**Directions:** Each record must reappear in the answer exactly as it is written.
==== Data provided
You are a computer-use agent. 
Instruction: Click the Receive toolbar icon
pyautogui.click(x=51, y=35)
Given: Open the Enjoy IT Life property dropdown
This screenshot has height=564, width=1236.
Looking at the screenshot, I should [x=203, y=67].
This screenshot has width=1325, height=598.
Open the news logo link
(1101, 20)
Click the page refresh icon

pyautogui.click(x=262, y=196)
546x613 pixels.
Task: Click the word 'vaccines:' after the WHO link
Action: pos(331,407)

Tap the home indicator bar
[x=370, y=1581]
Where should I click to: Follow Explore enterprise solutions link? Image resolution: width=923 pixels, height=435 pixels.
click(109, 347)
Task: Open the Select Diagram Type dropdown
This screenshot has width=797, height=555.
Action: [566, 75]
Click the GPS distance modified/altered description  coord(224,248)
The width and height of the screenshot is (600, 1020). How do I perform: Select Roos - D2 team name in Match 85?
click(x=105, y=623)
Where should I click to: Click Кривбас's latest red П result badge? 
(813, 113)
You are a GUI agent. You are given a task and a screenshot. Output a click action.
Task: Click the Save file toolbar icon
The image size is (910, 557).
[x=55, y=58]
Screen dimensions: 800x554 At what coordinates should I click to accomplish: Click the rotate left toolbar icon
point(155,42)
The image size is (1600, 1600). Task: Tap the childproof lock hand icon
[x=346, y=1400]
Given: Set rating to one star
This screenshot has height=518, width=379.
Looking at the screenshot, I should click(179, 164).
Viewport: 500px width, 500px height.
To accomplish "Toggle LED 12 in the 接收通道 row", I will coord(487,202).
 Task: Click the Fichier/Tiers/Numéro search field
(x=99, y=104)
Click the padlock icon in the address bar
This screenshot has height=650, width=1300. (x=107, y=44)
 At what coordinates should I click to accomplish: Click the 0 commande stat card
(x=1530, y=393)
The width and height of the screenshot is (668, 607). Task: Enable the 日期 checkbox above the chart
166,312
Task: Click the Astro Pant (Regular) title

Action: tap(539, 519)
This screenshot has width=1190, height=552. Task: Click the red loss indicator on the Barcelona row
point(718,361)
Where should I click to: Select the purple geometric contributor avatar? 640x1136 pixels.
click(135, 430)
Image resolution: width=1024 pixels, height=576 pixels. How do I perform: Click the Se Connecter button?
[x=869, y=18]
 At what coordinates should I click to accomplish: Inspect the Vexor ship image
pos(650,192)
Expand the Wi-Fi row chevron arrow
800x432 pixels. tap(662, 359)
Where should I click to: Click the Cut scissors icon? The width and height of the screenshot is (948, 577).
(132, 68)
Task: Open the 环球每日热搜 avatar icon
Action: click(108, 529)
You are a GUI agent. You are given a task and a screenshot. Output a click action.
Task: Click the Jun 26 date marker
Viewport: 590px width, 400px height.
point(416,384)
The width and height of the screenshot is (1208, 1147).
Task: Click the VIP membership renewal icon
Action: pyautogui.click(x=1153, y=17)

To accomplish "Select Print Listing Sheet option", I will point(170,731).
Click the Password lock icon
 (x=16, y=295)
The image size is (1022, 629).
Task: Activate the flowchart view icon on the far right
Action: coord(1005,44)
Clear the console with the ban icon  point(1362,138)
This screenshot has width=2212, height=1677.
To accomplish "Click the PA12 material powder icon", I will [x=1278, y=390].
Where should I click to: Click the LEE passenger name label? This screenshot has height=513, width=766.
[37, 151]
========
**Solution for this task:**
You are a computer-use agent. 
Instruction: Click the Receive toolbar icon
pyautogui.click(x=51, y=35)
Given: Open the Enjoy IT Life property dropdown
This screenshot has height=564, width=1236.
Looking at the screenshot, I should [x=203, y=67].
This screenshot has width=1325, height=598.
Open the news logo link
(1101, 20)
Click the page refresh icon

pyautogui.click(x=262, y=196)
546x613 pixels.
Task: Click the word 'vaccines:' after the WHO link
Action: pos(331,407)

Tap the home indicator bar
[x=370, y=1581]
Where should I click to: Follow Explore enterprise solutions link? Image resolution: width=923 pixels, height=435 pixels.
click(109, 347)
Task: Open the Select Diagram Type dropdown
This screenshot has width=797, height=555.
Action: [566, 75]
Click the GPS distance modified/altered description  coord(224,248)
The width and height of the screenshot is (600, 1020). How do I perform: Select Roos - D2 team name in Match 85?
click(x=105, y=623)
Where should I click to: Click Кривбас's latest red П result badge? 
(813, 113)
You are a GUI agent. You are given a task and a screenshot. Output a click action.
Task: Click the Save file toolbar icon
The image size is (910, 557).
[x=55, y=58]
Screen dimensions: 800x554 At what coordinates should I click to accomplish: Click the rotate left toolbar icon
point(155,42)
The image size is (1600, 1600). Task: Tap the childproof lock hand icon
[x=346, y=1400]
Given: Set rating to one star
This screenshot has height=518, width=379.
Looking at the screenshot, I should click(179, 164).
Viewport: 500px width, 500px height.
To accomplish "Toggle LED 12 in the 接收通道 row", I will coord(487,202).
 Task: Click the Fichier/Tiers/Numéro search field
(x=99, y=104)
Click the padlock icon in the address bar
This screenshot has height=650, width=1300. (x=107, y=44)
 At what coordinates should I click to accomplish: Click the 0 commande stat card
(x=1530, y=393)
The width and height of the screenshot is (668, 607). Task: Enable the 日期 checkbox above the chart
166,312
Task: Click the Astro Pant (Regular) title

Action: tap(539, 519)
This screenshot has width=1190, height=552. Task: Click the red loss indicator on the Barcelona row
point(718,361)
Where should I click to: Select the purple geometric contributor avatar? 640x1136 pixels.
click(135, 430)
Image resolution: width=1024 pixels, height=576 pixels. How do I perform: Click the Se Connecter button?
[x=869, y=18]
 At what coordinates should I click to accomplish: Inspect the Vexor ship image
pos(650,192)
Expand the Wi-Fi row chevron arrow
800x432 pixels. tap(662, 359)
Where should I click to: Click the Cut scissors icon? The width and height of the screenshot is (948, 577).
(132, 68)
Task: Open the 环球每日热搜 avatar icon
Action: click(108, 529)
You are a GUI agent. You are given a task and a screenshot. Output a click action.
Task: Click the Jun 26 date marker
Viewport: 590px width, 400px height.
point(416,384)
The width and height of the screenshot is (1208, 1147).
Task: Click the VIP membership renewal icon
Action: pyautogui.click(x=1153, y=17)

To accomplish "Select Print Listing Sheet option", I will point(170,731).
Click the Password lock icon
 (x=16, y=295)
The image size is (1022, 629).
Task: Activate the flowchart view icon on the far right
Action: coord(1005,44)
Clear the console with the ban icon  point(1362,138)
This screenshot has width=2212, height=1677.
To accomplish "Click the PA12 material powder icon", I will [x=1278, y=390].
Where should I click to: Click the LEE passenger name label? This screenshot has height=513, width=766.
[37, 151]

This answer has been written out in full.